Conveniently located for an Overnight Stay
before an onward journey. See Bookings.

Although ‘new’, the gîte has been built in the traditional half-timbered Normandy style. There is a large, safe, sheltered terrace with appropriate furniture for the exclusive use of tenants.

Tenants may also use the barbecue, should they wish to dine al fresco . . . Occasionally, B+B/Chambres d’hôte is available in the main house. The gîte is situated at the edge of the village of Villequier, and overlooks the river.

Villequier, situated on the north bank of the Seine, half way between Le Havre (46km/46mins)and Rouen (45km/45mins), is itself a celebrated tourist attraction, having not only ‘La Maison Vacquerie’, a Victor Hugo museum, but also the beautiful medieval church of St Martin. On the other hand, sadly, it is also notorious for being the scene of a tragic drowning accident in 1843, that of Hugo’s favourite daughter, Leopoldine and her young husband?! (more history later)

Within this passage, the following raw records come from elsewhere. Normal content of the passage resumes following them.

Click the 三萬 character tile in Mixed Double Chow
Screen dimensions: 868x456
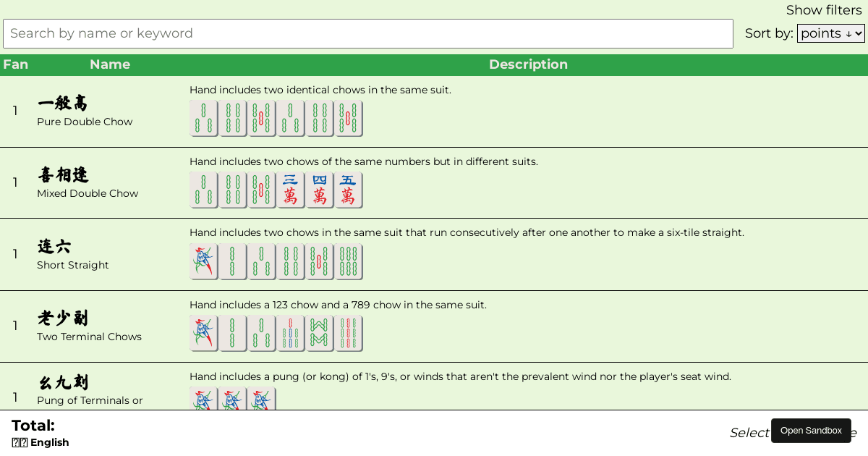pyautogui.click(x=291, y=190)
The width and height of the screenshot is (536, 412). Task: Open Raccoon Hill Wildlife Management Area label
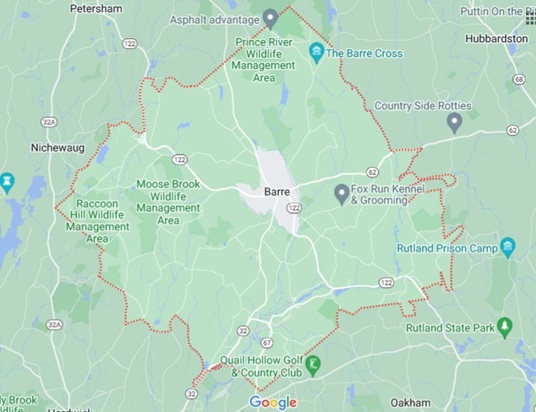tap(97, 221)

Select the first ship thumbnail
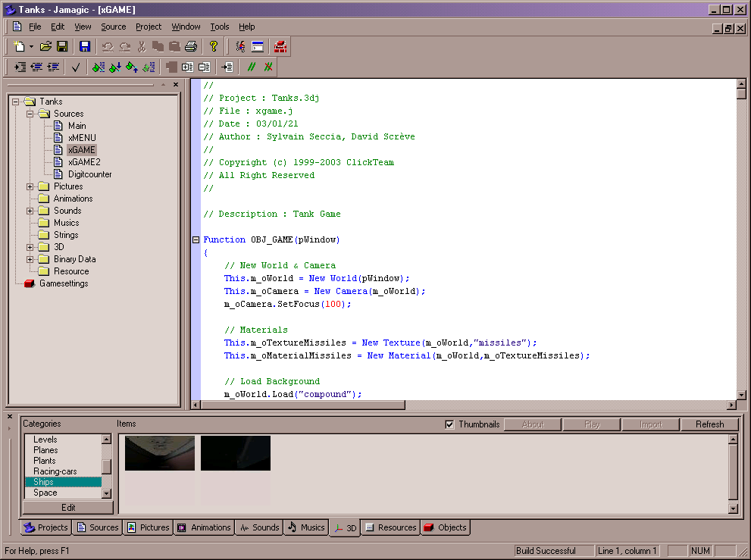tap(160, 453)
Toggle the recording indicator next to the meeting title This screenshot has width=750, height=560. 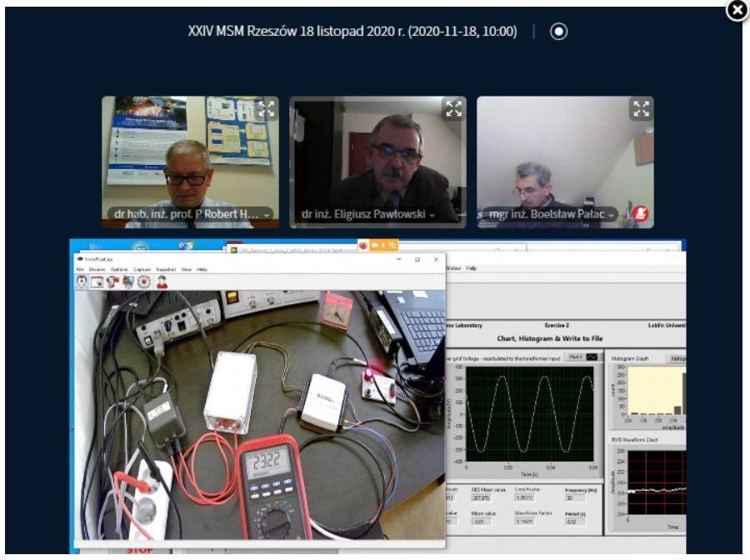[x=560, y=32]
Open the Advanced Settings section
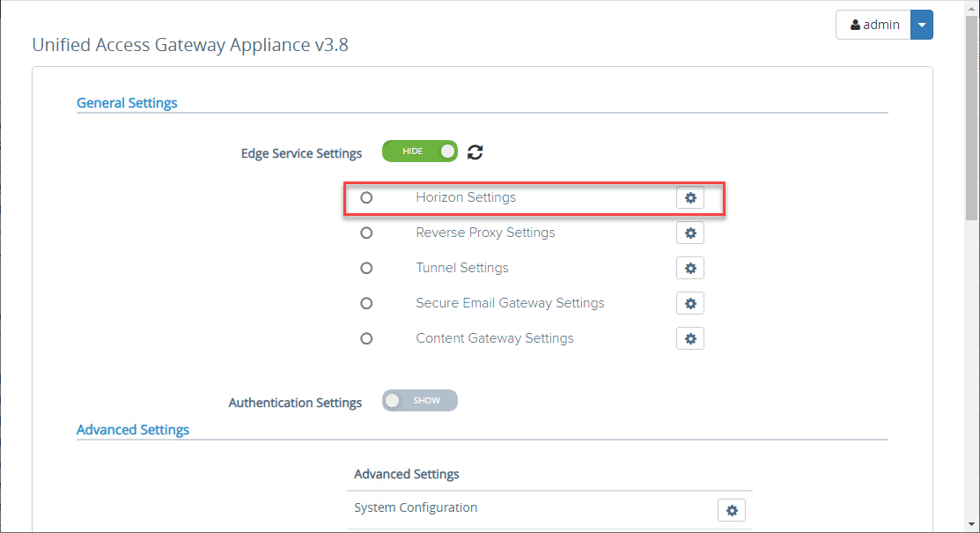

The ‘Mascaret’ (similar to the Severn Bore) no longer exists, but it remains a well-remembered and re-visited phenomenon along this stretch of the river. There is a pétanque court opposite and local walks both along the river and in the local woods are a particular attraction.

The gîte offers the perfect base from which to explore the delights of Normandy, so often ignored by those ‘just passing through’ . . . Its history is closely interwoven with that of Britain, from Roman times through the Viking invasions and the Norman Conquest of England to WWII and the D Day Landings and beyond, taking in along the way, the Hundred Year’s War, Henry V, Joan of Arc, the Wars of Religion and the Huguenots. . .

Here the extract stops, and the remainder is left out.